The ambitious targets for the reduction of Greenhouse Gas (GHG) emissions force the enhanced integration and installation of Renewable Energy Sources (RESs). Furthermore, the increased reliance of multiple sectors on electrical energy additionally challenges the electricity grid with high volatility from the demand side. In order to keep the transmission system operation stable and secure, the present approach adds local flexibility into the distribution system using the modular Energy Hub Gas (EHG) concept. For this concept, two different test cases are configured and evaluated. The two configured EHGs demonstrate the ability to provide flexibility and adaptability by reducing the difference between maximal and minimal load in the surrounding grid infrastructure by 30 % in certain time periods.

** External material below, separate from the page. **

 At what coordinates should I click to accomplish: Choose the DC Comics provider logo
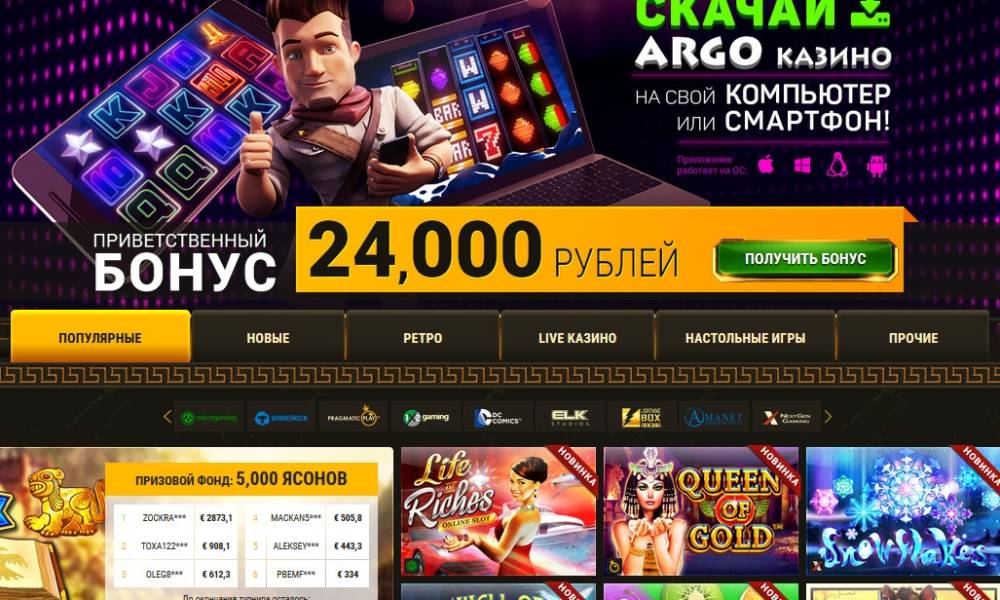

Furthermore, the average energy exchange is reduced by 8 % . Therefore, by relieving the grid infrastructure in the local surroundings, the additional potential of RES is enabled and the curtailment of existing ones can be reduced.

Suggested Citation

  • Rafael Poppenborg & Malte Chlosta & Johannes Ruf & Christian Hotz & Clemens Düpmeier & Thomas Kolb & Veit Hagenmeyer, 2023. "Energy Hub Gas: A Modular Setup for the Evaluation of Local Flexibility and Renewable Energy Carriers Provision," Energies, MDPI, vol. 16(6), pages 1-16, March.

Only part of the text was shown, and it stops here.